In the message, the man gave details of how to access his bank account and where he had hidden money in his house.
“Put my ashes in the back garden,” he wrote. “A bit of cash behind TV and a bit in the bank.”
According to ABC News, the man’s wife applied to manage his assets and had argued that the text message was not valid as a will because it was never sent.
For a will to be valid in the city of Queensland, it must be written and signed by two witnesses. Justice Susan Brown said the wording of the text message, which ended with the words “my will,” showed that the man intended it to act as his will.
“The reference to his house and superannuation and his specification that the applicant was to take her own things indicates he was aware of the nature and extent of his estate, which was relatively small,” Brown said.
She added that the “informal nature” of the message did not stop it representing the man’s intentions, especially as it was “created on or about the time that the deceased was contemplating death, such that he even indicated where he wanted his ashes to be placed”.
In 2006, the law in Queensland was changed to allow less formal types of documents to be considered as a will.
Another unusual will that was accepted in Queensland included a DVD marked with “my will,” in 2013.

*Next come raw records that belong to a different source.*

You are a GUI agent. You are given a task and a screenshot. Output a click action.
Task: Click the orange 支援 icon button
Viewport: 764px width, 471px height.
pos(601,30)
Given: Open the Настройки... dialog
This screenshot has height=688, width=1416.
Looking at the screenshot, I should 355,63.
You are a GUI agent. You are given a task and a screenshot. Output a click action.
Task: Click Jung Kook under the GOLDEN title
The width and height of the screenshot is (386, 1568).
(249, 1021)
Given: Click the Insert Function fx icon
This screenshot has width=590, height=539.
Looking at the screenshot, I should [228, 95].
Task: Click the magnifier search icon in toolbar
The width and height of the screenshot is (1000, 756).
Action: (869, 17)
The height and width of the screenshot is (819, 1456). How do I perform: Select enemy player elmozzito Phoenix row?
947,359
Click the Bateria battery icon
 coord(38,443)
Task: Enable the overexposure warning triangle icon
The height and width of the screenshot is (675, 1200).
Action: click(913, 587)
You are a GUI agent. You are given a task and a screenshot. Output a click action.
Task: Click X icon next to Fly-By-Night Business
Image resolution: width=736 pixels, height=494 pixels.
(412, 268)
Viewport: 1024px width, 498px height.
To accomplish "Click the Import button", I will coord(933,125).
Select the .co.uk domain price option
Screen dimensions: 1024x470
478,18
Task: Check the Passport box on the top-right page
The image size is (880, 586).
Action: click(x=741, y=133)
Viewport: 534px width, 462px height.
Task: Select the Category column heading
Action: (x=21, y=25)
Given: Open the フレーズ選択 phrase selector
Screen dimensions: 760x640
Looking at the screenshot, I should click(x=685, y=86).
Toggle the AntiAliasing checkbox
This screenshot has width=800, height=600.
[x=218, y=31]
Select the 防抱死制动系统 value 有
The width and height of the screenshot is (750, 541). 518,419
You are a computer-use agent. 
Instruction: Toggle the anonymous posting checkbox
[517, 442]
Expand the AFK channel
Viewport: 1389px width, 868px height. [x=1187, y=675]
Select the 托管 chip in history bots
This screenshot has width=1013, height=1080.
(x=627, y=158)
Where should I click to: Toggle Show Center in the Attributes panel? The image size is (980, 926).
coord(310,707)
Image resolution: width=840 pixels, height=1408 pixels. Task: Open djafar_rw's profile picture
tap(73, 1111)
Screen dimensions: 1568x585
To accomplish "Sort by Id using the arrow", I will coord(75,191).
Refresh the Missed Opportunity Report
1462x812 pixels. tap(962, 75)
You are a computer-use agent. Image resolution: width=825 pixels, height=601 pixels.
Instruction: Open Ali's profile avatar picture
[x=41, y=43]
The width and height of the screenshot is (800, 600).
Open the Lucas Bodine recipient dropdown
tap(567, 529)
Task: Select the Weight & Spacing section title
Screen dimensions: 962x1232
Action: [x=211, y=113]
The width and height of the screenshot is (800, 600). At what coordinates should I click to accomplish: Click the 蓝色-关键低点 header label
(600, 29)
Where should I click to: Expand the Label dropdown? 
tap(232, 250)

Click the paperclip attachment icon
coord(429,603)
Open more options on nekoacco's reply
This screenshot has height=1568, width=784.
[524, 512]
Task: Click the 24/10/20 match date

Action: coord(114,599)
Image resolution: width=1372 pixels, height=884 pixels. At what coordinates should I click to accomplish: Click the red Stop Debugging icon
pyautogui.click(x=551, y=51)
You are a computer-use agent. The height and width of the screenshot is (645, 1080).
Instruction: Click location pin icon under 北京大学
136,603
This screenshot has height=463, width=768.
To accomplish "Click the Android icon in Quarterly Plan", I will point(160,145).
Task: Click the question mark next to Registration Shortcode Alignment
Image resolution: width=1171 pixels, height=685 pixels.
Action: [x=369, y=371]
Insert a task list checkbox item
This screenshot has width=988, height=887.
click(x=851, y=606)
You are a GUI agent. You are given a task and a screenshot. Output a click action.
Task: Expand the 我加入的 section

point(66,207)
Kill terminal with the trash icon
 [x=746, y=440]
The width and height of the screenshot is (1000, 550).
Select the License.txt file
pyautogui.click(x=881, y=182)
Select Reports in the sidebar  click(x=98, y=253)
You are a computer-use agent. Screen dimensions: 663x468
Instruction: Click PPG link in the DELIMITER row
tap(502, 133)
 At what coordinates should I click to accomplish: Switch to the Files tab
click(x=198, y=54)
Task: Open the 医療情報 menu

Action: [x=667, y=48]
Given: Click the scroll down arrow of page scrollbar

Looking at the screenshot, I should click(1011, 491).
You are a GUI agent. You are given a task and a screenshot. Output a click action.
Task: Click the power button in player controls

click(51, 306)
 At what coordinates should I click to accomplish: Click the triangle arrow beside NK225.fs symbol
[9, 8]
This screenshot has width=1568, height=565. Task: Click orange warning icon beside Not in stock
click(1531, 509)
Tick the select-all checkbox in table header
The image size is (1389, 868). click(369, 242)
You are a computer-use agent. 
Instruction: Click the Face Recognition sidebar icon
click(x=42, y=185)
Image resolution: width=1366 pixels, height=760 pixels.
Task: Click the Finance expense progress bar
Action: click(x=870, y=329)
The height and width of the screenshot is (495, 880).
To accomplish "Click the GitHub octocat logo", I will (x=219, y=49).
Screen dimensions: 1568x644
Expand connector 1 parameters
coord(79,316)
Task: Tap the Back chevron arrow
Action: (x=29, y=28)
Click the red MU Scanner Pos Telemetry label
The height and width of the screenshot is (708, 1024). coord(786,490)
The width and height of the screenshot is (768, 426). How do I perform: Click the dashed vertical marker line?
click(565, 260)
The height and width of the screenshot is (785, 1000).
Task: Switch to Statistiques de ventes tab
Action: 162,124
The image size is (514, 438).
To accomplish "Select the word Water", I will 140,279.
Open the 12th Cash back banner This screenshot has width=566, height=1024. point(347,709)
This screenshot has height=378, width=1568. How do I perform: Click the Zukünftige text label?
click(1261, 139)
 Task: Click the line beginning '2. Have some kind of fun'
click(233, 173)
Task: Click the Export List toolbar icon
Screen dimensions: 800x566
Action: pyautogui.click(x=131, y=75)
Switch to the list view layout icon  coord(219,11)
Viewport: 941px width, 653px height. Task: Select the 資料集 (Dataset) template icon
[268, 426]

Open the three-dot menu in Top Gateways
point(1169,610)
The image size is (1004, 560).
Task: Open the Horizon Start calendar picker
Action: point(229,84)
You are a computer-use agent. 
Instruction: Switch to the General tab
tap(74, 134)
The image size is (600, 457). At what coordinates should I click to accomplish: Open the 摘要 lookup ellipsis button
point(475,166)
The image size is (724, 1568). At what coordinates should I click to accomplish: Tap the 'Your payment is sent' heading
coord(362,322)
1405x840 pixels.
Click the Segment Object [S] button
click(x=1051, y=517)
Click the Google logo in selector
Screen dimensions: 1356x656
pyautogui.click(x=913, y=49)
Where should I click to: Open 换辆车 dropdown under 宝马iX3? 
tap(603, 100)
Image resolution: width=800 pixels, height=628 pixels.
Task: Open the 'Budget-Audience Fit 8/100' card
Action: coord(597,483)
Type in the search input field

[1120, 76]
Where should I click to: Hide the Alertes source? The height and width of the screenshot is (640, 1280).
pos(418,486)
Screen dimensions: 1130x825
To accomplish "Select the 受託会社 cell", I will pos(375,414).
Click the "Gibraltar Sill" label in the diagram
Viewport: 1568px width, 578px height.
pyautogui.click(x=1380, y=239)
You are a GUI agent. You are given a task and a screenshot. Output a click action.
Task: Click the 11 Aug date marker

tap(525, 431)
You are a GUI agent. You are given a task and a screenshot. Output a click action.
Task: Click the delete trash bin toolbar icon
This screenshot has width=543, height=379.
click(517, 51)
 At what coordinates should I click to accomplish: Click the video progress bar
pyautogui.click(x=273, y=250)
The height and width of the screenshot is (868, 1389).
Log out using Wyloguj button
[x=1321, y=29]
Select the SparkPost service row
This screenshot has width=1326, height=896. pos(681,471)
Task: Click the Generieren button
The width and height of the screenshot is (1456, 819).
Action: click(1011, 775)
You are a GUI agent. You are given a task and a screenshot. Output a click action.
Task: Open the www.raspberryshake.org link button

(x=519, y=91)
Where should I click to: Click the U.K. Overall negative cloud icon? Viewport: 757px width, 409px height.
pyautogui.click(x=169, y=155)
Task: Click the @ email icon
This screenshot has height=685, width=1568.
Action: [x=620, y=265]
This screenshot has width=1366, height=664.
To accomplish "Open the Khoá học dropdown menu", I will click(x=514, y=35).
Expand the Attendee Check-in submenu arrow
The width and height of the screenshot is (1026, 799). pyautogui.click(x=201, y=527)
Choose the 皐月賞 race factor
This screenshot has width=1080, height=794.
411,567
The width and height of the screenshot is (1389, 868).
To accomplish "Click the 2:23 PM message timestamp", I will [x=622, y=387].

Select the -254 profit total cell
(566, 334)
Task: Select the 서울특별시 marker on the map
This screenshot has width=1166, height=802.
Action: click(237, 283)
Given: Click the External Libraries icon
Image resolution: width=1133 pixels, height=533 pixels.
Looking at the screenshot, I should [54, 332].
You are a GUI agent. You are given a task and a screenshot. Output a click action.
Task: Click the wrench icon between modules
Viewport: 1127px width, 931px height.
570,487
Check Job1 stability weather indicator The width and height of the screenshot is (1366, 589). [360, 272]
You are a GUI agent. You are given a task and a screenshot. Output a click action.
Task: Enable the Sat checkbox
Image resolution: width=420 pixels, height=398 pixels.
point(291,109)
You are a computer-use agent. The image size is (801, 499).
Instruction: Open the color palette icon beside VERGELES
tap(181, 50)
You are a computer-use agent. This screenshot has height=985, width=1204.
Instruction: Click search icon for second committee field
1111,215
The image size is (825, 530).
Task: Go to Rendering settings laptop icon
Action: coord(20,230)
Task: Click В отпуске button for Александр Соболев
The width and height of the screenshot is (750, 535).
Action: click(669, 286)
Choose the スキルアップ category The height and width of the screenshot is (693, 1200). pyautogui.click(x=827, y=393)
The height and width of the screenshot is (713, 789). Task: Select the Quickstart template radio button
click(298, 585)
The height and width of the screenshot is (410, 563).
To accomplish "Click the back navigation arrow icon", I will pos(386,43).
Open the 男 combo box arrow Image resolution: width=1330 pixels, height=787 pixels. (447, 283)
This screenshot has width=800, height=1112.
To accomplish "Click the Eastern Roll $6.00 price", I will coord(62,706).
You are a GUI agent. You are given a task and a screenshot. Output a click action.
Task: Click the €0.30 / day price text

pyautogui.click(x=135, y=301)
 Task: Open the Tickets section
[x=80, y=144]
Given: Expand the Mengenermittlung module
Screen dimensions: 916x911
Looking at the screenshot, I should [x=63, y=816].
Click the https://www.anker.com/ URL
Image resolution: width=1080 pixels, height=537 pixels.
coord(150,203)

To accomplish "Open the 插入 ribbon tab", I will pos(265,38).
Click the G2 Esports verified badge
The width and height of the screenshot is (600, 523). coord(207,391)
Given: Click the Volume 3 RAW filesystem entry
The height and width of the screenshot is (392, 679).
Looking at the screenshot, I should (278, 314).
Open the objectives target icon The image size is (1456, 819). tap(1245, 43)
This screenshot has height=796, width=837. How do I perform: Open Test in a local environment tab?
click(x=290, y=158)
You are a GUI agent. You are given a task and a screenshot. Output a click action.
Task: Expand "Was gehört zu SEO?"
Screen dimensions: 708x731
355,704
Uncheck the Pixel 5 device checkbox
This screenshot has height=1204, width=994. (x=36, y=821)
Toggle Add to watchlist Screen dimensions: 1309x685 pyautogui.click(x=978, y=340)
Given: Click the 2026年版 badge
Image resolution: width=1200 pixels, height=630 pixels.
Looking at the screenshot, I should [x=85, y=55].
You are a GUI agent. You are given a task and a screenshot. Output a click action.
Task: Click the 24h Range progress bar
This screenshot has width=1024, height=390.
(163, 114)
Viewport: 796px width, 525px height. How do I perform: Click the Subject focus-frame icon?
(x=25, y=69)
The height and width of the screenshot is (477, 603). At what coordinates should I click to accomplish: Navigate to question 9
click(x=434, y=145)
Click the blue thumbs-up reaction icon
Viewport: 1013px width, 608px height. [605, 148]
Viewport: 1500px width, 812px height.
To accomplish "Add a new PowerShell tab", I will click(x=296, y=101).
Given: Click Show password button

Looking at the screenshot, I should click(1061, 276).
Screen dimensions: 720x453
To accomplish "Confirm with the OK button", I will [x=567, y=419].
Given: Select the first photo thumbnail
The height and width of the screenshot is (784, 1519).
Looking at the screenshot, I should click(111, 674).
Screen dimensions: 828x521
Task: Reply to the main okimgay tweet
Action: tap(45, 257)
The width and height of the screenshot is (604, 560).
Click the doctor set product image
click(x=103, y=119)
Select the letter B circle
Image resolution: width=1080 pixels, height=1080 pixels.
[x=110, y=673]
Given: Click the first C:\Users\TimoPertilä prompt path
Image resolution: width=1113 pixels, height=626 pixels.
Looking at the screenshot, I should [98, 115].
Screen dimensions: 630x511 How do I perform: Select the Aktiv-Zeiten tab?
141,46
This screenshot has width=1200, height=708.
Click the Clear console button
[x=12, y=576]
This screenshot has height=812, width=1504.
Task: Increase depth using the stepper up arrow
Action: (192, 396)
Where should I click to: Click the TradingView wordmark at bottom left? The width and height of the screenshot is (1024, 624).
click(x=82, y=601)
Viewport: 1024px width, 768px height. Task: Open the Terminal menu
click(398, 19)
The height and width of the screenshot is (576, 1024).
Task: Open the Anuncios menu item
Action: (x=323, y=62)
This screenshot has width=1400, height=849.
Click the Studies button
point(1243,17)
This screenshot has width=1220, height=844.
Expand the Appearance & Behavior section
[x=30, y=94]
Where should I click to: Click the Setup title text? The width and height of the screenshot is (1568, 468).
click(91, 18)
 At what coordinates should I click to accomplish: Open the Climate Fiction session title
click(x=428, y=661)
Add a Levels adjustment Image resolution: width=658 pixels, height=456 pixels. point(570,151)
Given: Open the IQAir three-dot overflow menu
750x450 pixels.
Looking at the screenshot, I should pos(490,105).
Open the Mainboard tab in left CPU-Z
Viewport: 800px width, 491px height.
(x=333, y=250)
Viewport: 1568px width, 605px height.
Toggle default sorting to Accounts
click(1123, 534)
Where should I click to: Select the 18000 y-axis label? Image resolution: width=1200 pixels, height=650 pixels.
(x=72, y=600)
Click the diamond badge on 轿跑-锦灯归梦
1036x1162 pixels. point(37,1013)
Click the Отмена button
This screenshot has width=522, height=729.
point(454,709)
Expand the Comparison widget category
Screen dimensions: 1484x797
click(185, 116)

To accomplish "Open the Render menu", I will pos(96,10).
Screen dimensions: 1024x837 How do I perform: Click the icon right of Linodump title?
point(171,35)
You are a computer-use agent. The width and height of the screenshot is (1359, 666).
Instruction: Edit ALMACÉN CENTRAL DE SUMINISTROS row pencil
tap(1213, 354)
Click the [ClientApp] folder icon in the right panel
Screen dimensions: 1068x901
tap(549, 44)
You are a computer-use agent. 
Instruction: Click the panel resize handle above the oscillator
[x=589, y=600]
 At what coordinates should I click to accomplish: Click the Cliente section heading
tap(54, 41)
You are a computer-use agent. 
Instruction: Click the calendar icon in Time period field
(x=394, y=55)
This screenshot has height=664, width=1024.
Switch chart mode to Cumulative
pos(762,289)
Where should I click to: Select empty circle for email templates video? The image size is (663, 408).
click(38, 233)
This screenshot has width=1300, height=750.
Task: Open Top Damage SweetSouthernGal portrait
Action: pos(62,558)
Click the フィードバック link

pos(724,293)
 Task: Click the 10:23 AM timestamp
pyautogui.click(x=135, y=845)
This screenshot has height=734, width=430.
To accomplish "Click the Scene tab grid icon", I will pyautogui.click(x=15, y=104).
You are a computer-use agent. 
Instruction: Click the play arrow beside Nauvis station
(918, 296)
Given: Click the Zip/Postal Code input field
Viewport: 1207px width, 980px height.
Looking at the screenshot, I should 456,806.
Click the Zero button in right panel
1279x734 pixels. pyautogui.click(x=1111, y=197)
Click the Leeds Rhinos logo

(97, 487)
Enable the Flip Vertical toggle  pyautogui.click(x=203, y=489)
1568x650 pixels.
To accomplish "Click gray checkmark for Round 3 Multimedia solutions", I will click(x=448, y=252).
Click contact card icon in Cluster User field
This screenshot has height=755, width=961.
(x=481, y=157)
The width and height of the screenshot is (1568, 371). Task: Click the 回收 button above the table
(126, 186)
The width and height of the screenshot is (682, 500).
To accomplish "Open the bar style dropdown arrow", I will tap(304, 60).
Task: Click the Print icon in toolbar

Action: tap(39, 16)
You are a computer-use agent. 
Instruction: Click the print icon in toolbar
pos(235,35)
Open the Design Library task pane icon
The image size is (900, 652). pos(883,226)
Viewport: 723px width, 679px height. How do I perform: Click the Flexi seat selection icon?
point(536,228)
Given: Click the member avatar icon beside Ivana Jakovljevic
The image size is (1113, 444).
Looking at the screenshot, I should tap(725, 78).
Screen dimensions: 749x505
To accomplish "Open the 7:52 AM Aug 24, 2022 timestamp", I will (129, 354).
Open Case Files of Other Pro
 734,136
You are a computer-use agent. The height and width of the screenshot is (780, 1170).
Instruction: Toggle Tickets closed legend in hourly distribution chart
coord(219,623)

Queensland Law Society president and succession law specialist Christine Smyth said the law was changed in 2006 to allow for less formal types of documents to be accepted as wills.
“It used to be the case that if you did not strictly comply with the legislation as to the drawing of a will, it would not be considered a will,” Smythe said.
Smyth said while it was accepted in this case, writing a will in a text message was “absolutely not” recommended. “As you read through this case, you get a sense of the amount of evidence that has to be produced to satisfy a court,” she said.
“If a person hasn’t drawn a formal will, there are some significant hurdles which must be overcome to establish that the document that looks like a will, is in fact, a will.”